An all-action centre half, he quickly won fans over with his positive ball playing style, diving in to clean slide tackles, blocking shots at will and overnight emergence as the leader of Tottenham’s defence.
That said, however, his first few years were marred by managerial changes, loss of momentum and a lack of talent around him. Much like many others, if it weren’t for the appointment of Mauricio Pochettino, he’d likely have moved on from the club after the Tim Sherwood fiasco, and few could’ve blamed him. After all, it’d taken Spurs under a year to go from aspirational club with a vision to being about as appealing as flying with United Airlines, and Vertonghen still had his best years ahead of him.
Having adapted his game, Vertonghen has gone from lead singer of the band to rhythm guitarist and, to his credit, it’s been with minimal fuss. Usually in these sorts of situations there are rumours of dissatisfaction and agents will leak stories to the press to alert other clubs of a player’s availability, but in this case, it’s a change that’s come to pass without so much as a whisper.
Naturally, of course, it helps that Vertonghen hasn’t had to adjust his game to accommodate just anybody – his partnership with Toby Alderweireld predates their Tottenham days, and it just goes to show how good the players are together that they’re able to tweak performances accordingly to get the best possible results.
The sacrifices Vertonghen has made in his game withstand not only an eye test for those that have watched him play these past few years, but are also born out in the numbers he’s producing. In his first few seasons, he averaged his highest number of tackles, interceptions, clearances, shots and goals per-game in his Tottenham career, while those figures are far more reserved now.
In their place, he now wins more aerial duals than he ever has done previously, dives in to far less tackles and has drastically toned the erratic nature of how he both passes and shoots. In fact, where distribution is concerned, he’s actually passing the ball further, forwards and more frequently than he ever has done in the past, illustrating the journey he’s made from maverick to role player.
As well as just reflecting well on himself, his change in performance and behaviour is yet another success for Mauricio Pochettino and his coaching team. Around the time of Andre Villas-Boas leaving the club and Tim Sherwood being brought in, Vertonghen’s level of performance drastically fell, and it was visibly more to do with effort and care than it was ability.

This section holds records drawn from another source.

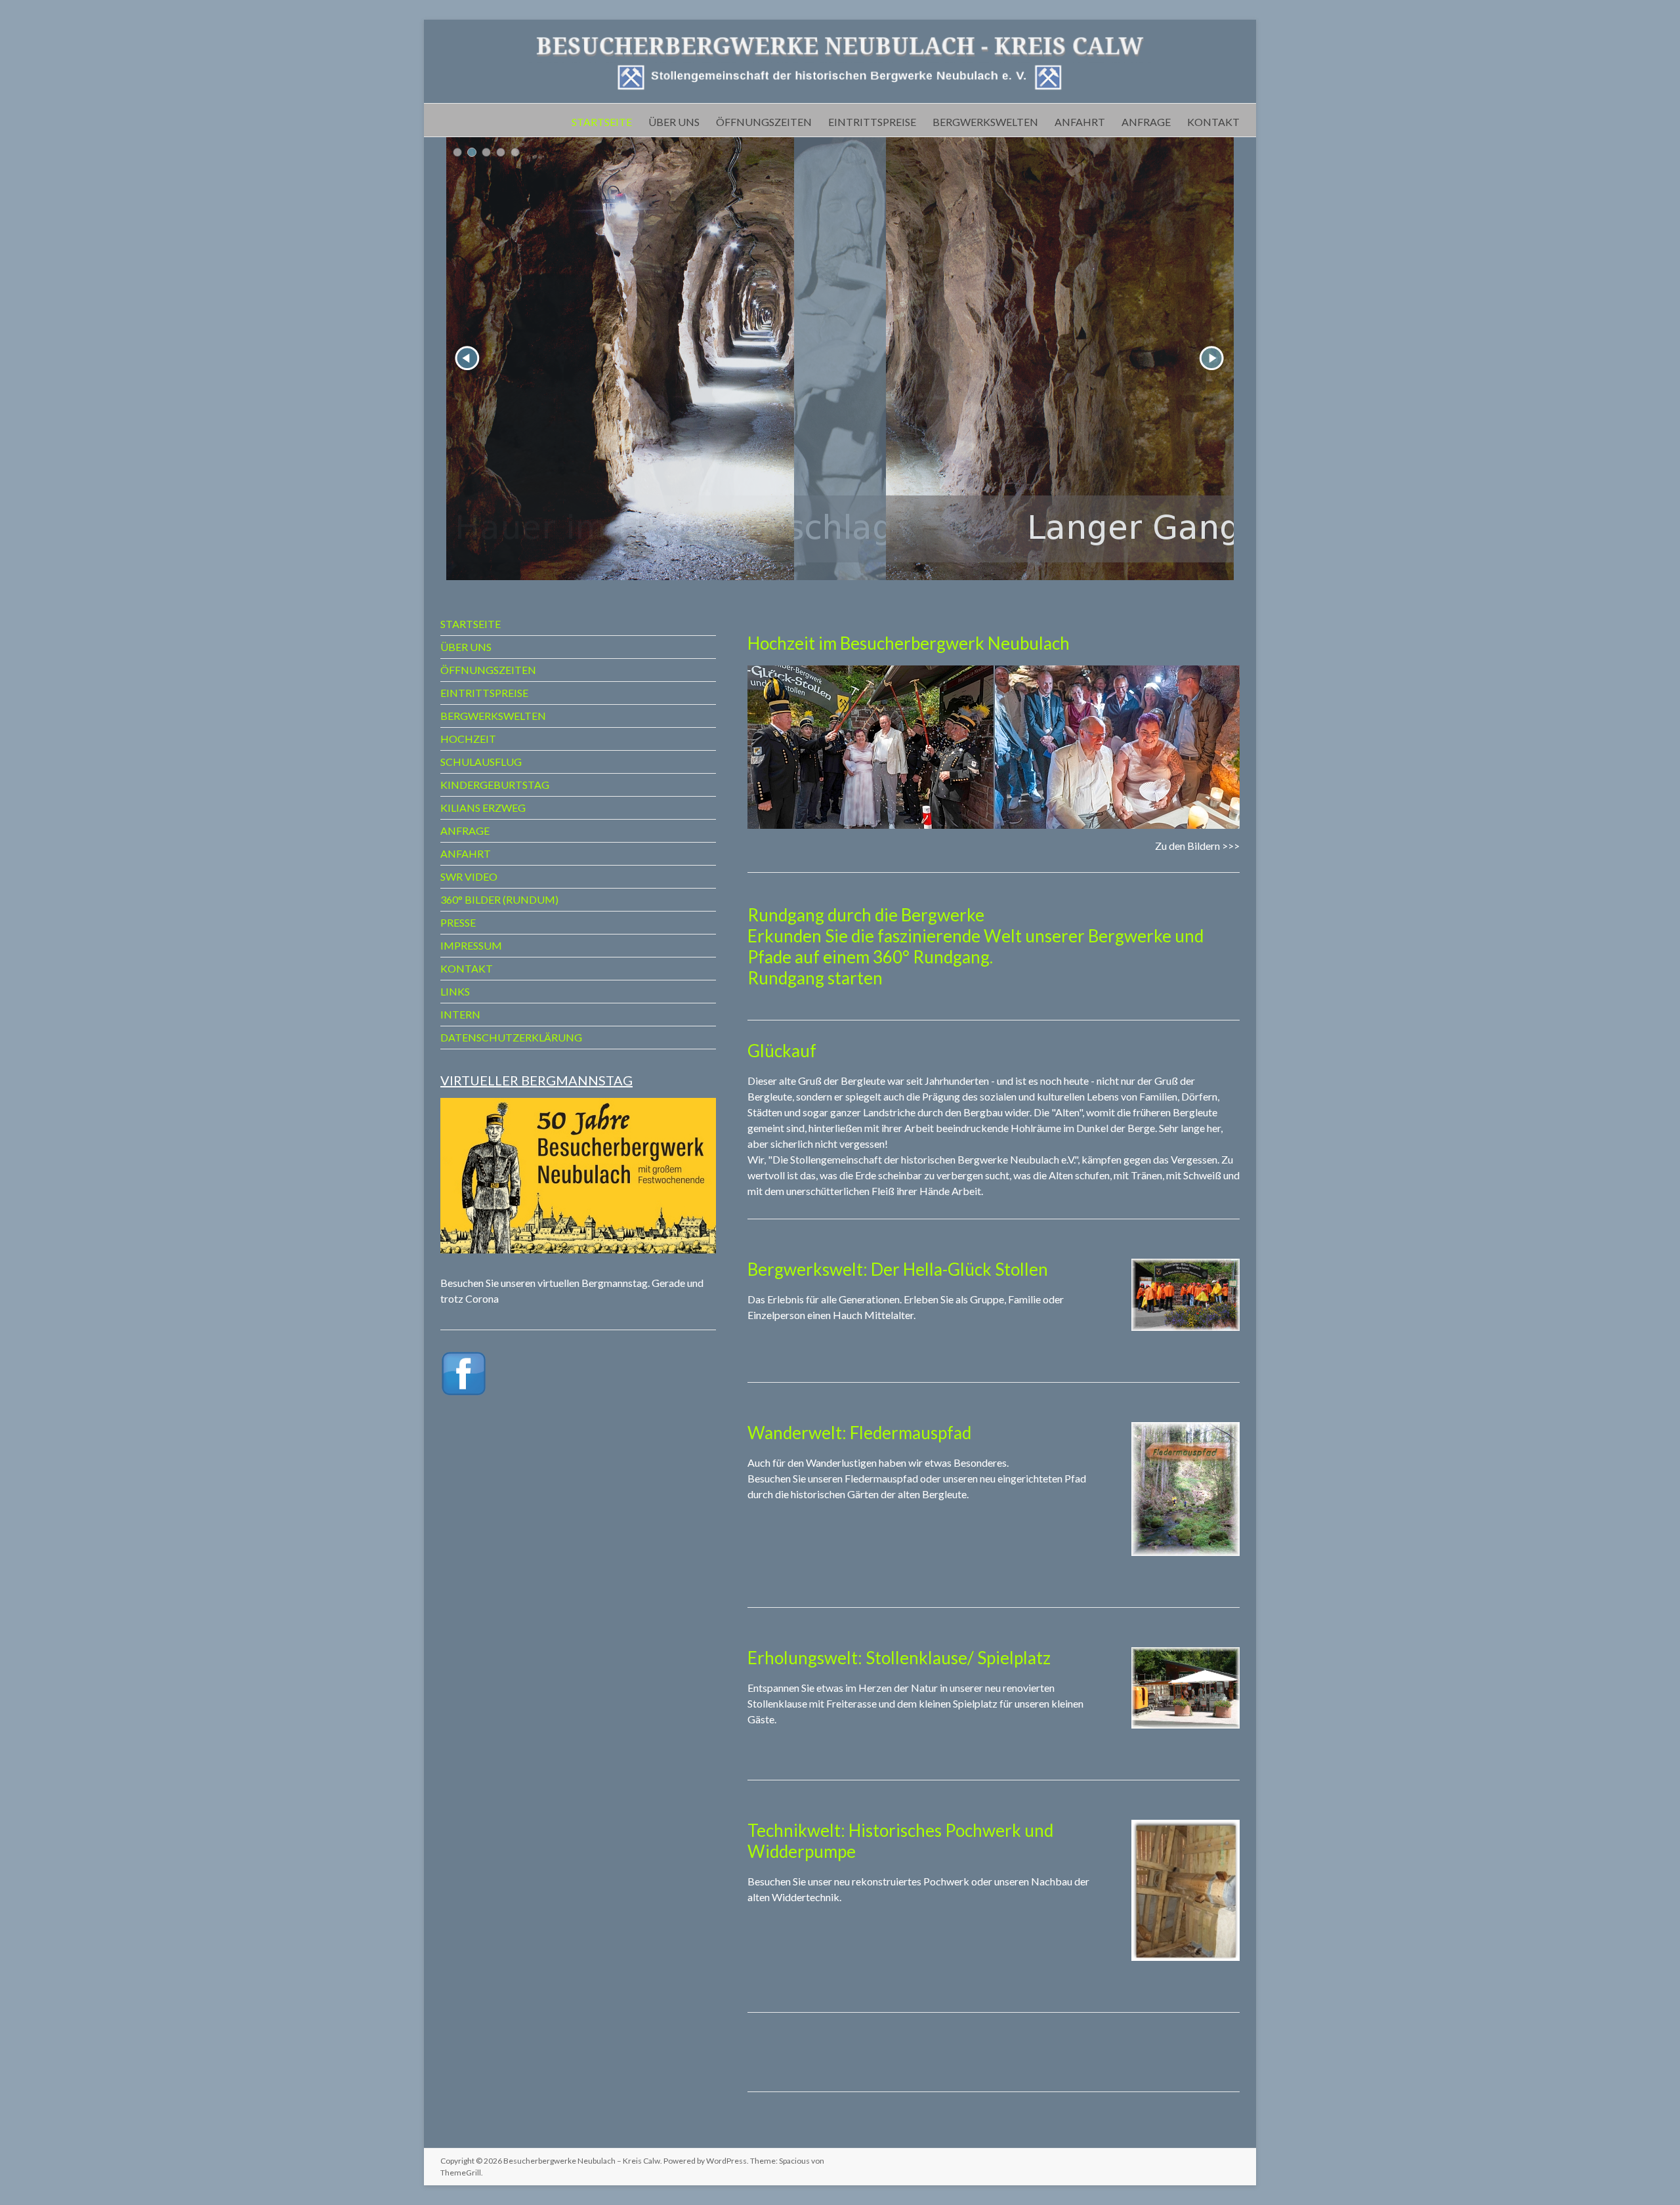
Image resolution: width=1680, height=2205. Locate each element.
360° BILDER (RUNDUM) (499, 899)
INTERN (460, 1014)
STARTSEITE (602, 121)
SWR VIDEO (468, 876)
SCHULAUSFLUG (481, 761)
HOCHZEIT (468, 738)
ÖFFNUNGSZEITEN (764, 121)
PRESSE (458, 922)
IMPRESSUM (471, 945)
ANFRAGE (1146, 121)
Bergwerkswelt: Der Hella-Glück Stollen (897, 1269)
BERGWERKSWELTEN (985, 121)
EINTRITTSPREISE (872, 121)
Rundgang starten (815, 977)
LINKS (455, 991)
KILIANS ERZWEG (483, 807)
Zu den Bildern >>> (1197, 845)
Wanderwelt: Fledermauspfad (859, 1432)
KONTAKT (1213, 121)
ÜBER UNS (674, 121)
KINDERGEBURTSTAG (494, 784)
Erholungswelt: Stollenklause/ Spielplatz (899, 1657)
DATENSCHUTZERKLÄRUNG (511, 1037)
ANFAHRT (1080, 121)
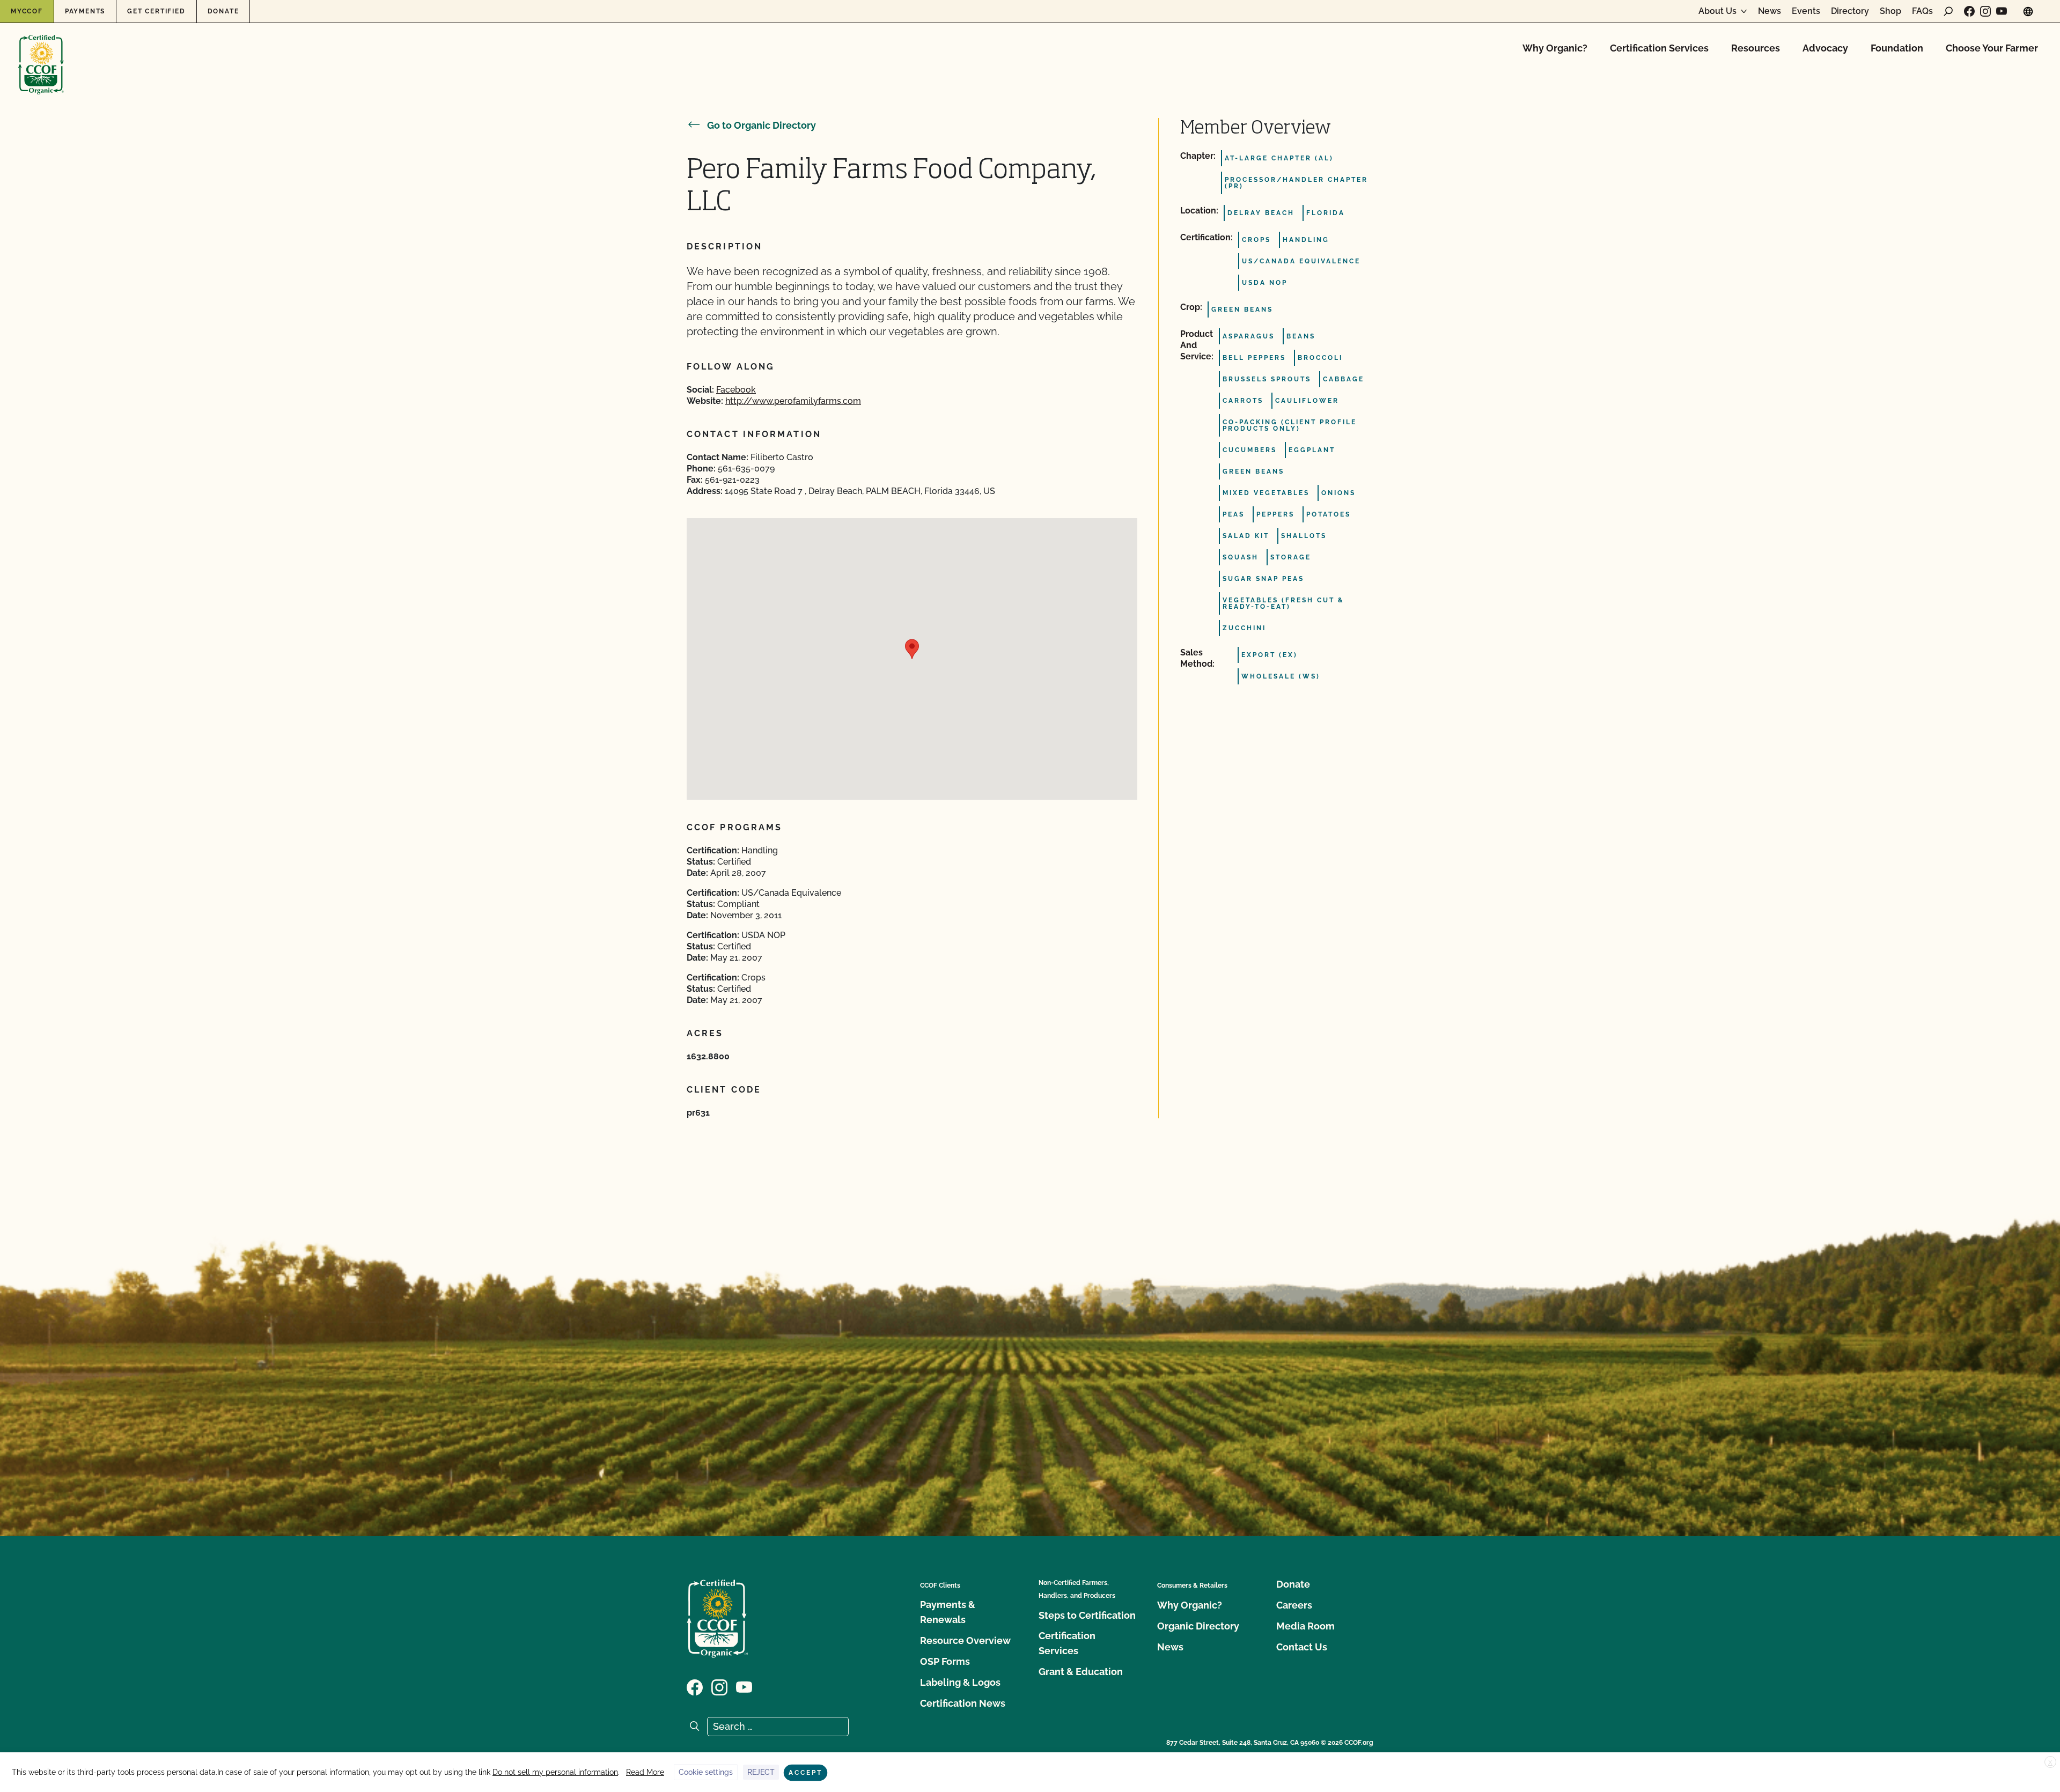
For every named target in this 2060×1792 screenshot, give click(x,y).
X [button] (2050, 1762)
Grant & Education (1081, 1671)
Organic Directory (1198, 1626)
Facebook (736, 390)
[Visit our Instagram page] (1985, 11)
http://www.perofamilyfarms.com (793, 401)
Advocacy (1825, 48)
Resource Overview (965, 1640)
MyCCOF (27, 11)
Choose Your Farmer (1992, 48)
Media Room (1305, 1626)
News (1769, 11)
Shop (1890, 11)
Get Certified (156, 11)
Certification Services (1659, 48)
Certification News (962, 1703)
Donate (223, 11)
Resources (1755, 48)
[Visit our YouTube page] (2001, 11)
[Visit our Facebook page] (1969, 11)
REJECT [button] (761, 1772)
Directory (1850, 11)
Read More (645, 1772)
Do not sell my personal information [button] (555, 1772)
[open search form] (1948, 11)
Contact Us (1301, 1647)
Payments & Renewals (947, 1612)
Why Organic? (1554, 48)
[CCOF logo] (41, 53)
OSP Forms (945, 1661)
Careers (1294, 1605)
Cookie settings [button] (706, 1772)
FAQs (1922, 11)
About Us (1717, 11)
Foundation (1897, 48)
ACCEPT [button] (805, 1772)
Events (1806, 11)
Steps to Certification (1087, 1615)
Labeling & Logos (960, 1682)
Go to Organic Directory (761, 125)
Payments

While some targeted him directly, questioning his body language, commitment and attitude, it’s clear from both the fallout from that period and the subsequent change in Vertonghen’s general demeanour that whatever the issue was had far more to do with a wider issue present within the club at the time, rather than being individual.
One of many first team players to have extended his deal with the club, Vertonghen has spent his prime years with Tottenham, and while links with the likes of a move to Barcelona still come-and-go whenever there’s a slow news day, his immediate future in to his early 30s has had an anchor attached to it.
It’s understandable, given the other transformations at the club over the past few years, that Vertonghen hasn’t received the credit he deserves. The story of an attack-minded defender accepting that less is more doesn’t quite arouse attention in the same way Dele Alli or Harry Kane do, but in the wider scheme of things, it’s no less important.
Upon signing his deal in December, the player himself might’ve put it best when he said: “It feels great to be a little part of the big part Tottenham is”, acknowledging his position within a growing club. While his first year coincided with the club’s highest ever Premier League points total and the emergence of Gareth Bale as one of the greatest players on the planet, it didn’t take long for that particularly journey to hit a few fairly severe speed bumps.
Back when he first joined in 2012, he would have been sold on a project detailing a new stadium build, aspirations of regular Champions League football and, in time, being part of the conversation where league titles are concerned. Five years later, it looks as if Spurs are finally looking to make good on that vision.